## Goal of the exercise
This task calls for every entry below to be repeated exactly.

## Source records
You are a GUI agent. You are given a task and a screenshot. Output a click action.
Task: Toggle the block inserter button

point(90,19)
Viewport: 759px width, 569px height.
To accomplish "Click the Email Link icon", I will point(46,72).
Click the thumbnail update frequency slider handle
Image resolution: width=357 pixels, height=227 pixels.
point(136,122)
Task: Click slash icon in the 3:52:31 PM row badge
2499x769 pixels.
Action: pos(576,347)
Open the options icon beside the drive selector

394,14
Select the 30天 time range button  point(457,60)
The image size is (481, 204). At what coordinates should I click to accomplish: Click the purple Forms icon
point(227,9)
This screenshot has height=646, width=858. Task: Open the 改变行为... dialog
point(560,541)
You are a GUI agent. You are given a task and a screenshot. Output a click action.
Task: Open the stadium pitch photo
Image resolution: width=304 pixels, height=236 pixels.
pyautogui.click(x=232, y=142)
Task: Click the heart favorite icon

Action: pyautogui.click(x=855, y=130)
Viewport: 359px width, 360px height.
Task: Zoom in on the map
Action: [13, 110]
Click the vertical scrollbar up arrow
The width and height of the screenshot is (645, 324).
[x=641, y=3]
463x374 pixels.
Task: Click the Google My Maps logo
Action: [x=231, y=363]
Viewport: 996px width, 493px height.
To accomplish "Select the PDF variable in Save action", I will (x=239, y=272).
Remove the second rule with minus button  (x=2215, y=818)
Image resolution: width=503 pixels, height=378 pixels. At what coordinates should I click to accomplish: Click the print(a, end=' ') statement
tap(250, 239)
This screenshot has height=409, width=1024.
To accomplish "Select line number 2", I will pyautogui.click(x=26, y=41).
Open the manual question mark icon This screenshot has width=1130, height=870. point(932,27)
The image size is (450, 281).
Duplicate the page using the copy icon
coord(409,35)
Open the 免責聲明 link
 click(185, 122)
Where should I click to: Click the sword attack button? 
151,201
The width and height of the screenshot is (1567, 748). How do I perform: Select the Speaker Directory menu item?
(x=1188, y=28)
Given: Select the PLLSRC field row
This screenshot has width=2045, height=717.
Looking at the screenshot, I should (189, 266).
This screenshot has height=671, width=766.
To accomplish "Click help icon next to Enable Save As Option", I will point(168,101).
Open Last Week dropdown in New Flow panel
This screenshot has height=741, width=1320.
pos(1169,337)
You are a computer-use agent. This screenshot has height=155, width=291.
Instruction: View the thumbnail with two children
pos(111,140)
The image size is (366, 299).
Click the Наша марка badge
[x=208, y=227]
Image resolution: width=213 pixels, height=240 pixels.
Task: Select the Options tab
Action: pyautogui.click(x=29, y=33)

## Written response
You are a GUI agent. You are given a task and a screenshot. Output a click action.
Task: Toggle the block inserter button

point(90,19)
Viewport: 759px width, 569px height.
To accomplish "Click the Email Link icon", I will point(46,72).
Click the thumbnail update frequency slider handle
Image resolution: width=357 pixels, height=227 pixels.
point(136,122)
Task: Click slash icon in the 3:52:31 PM row badge
2499x769 pixels.
Action: pos(576,347)
Open the options icon beside the drive selector

394,14
Select the 30天 time range button  point(457,60)
The image size is (481, 204). At what coordinates should I click to accomplish: Click the purple Forms icon
point(227,9)
This screenshot has height=646, width=858. Task: Open the 改变行为... dialog
point(560,541)
You are a GUI agent. You are given a task and a screenshot. Output a click action.
Task: Open the stadium pitch photo
Image resolution: width=304 pixels, height=236 pixels.
pyautogui.click(x=232, y=142)
Task: Click the heart favorite icon

Action: pyautogui.click(x=855, y=130)
Viewport: 359px width, 360px height.
Task: Zoom in on the map
Action: [13, 110]
Click the vertical scrollbar up arrow
The width and height of the screenshot is (645, 324).
[x=641, y=3]
463x374 pixels.
Task: Click the Google My Maps logo
Action: [x=231, y=363]
Viewport: 996px width, 493px height.
To accomplish "Select the PDF variable in Save action", I will (x=239, y=272).
Remove the second rule with minus button  (x=2215, y=818)
Image resolution: width=503 pixels, height=378 pixels. At what coordinates should I click to accomplish: Click the print(a, end=' ') statement
tap(250, 239)
This screenshot has height=409, width=1024.
To accomplish "Select line number 2", I will pyautogui.click(x=26, y=41).
Open the manual question mark icon This screenshot has width=1130, height=870. point(932,27)
The image size is (450, 281).
Duplicate the page using the copy icon
coord(409,35)
Open the 免責聲明 link
 click(185, 122)
Where should I click to: Click the sword attack button? 
151,201
The width and height of the screenshot is (1567, 748). How do I perform: Select the Speaker Directory menu item?
(x=1188, y=28)
Given: Select the PLLSRC field row
This screenshot has width=2045, height=717.
Looking at the screenshot, I should (189, 266).
This screenshot has height=671, width=766.
To accomplish "Click help icon next to Enable Save As Option", I will point(168,101).
Open Last Week dropdown in New Flow panel
This screenshot has height=741, width=1320.
pos(1169,337)
You are a computer-use agent. This screenshot has height=155, width=291.
Instruction: View the thumbnail with two children
pos(111,140)
The image size is (366, 299).
Click the Наша марка badge
[x=208, y=227]
Image resolution: width=213 pixels, height=240 pixels.
Task: Select the Options tab
Action: pyautogui.click(x=29, y=33)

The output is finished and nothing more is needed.